Des bouillonnements en pleine mer. Dans des circonstances troubles, les gazoducs Nord Stream 1 et 2 reliant la Russie à l'Allemagne ont été subitement touchés par des fuites, en mer Baltique, lundi 26 et mardi 27 septembre. Les autorités des différents pays concernés n'ont pas trouvé d'explications à ce stade mais n'excluent pas l'hypothèse d'un sabotage. Conséquence de la guerre en Ukraine, les pipelines ne sont pas opérationnels, mais tous les deux sont encore remplis de gaz.

Quatre fuites "extrêmement rares" et inexpliquées

Au total, quatre incidents ont été détectés par les autorités suédoises et danoises. Une première fuite a été identifiée lundi sur Nord Stream 2, puis deux autres mardi, sur Nord Stream 1. Les gardes-côtes suédois ont déclaré jeudi avoir repéré une quatrième fuite.
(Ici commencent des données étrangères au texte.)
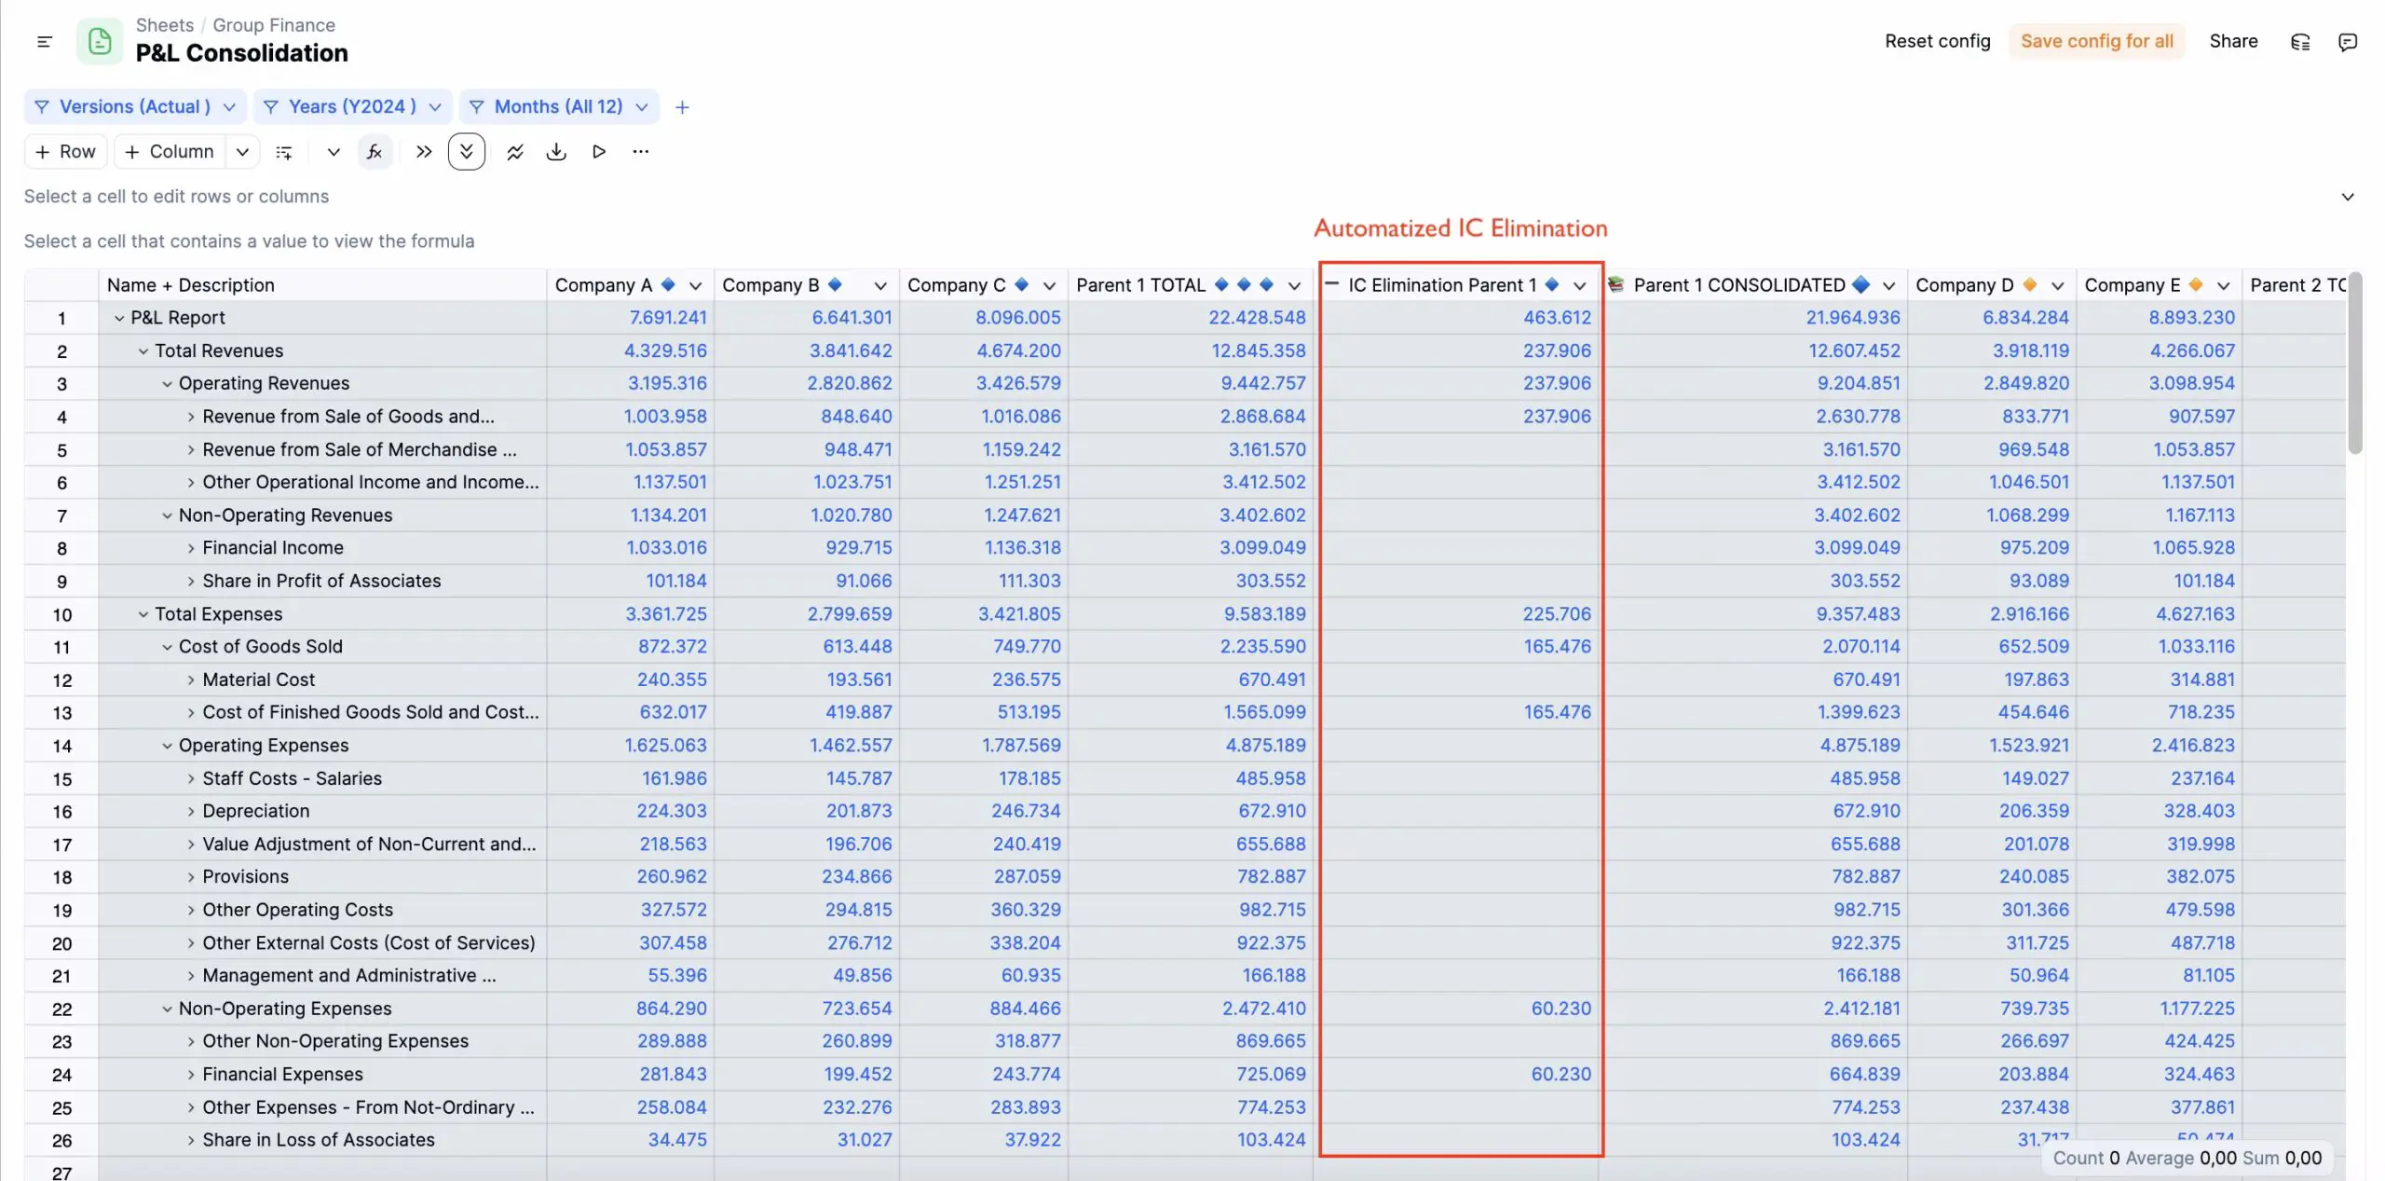Click the run (play) icon in the toolbar

tap(599, 151)
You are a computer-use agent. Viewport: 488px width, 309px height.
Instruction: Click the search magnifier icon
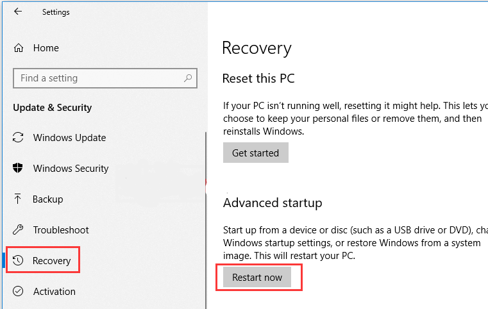[x=188, y=78]
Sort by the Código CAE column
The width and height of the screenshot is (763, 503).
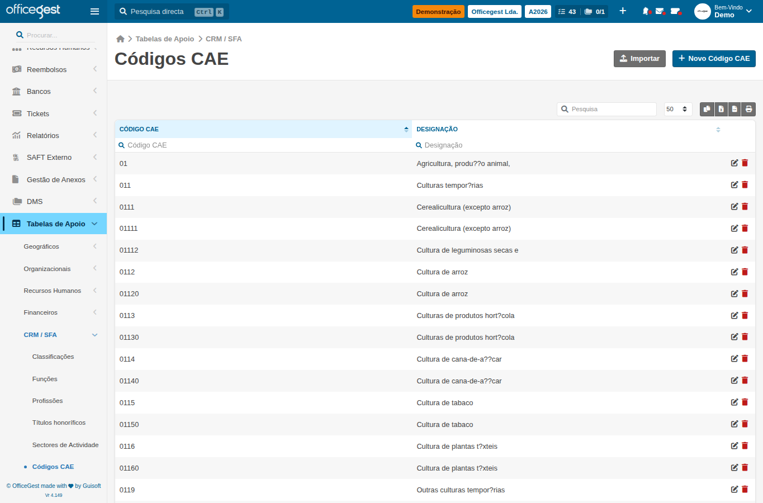pos(263,129)
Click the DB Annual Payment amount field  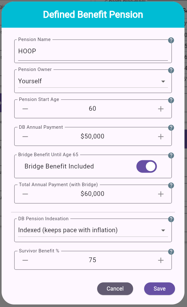click(93, 136)
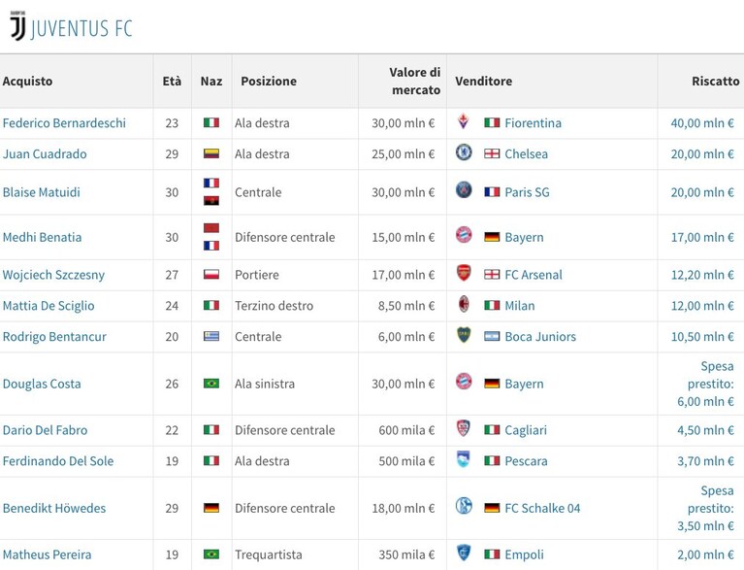Click the Milan club crest icon
The height and width of the screenshot is (570, 744).
coord(464,304)
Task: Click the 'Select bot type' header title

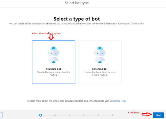Action: click(x=77, y=3)
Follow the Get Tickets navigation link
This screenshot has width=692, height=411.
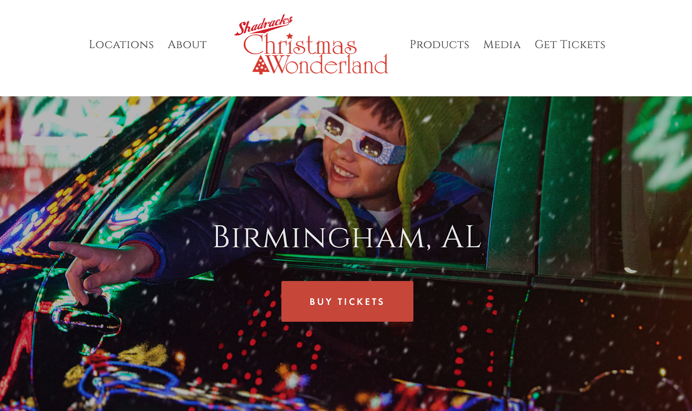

Elles sont localisées au large de l'île danoise de Bornholm, en mer Baltique, en deux points séparés de plus de 70 km : l'un dans les eaux territoriales suédoises, l'autre dans les eaux danoises.

Le compte Twitter officiel des forces armées danoises a diffusé une vidéo et des photos des fuites.

"Les fuites de gazoducs sont extrêmement rares", a commenté le directeur de l'Agence danoise de l'énergie, Kristoffer Böttzauw. Assez rares pour obliger les autorités à "augmenter le niveau de vigilance", a-t-il ajouté. Le niveau d'alerte a été porté à orange, le deuxième plus élevé. La navigation est interdite dans un rayon de cinq milles nautiques (un peu plus de neuf kilomètres), ainsi que leur survol dans un rayon d'un kilomètre.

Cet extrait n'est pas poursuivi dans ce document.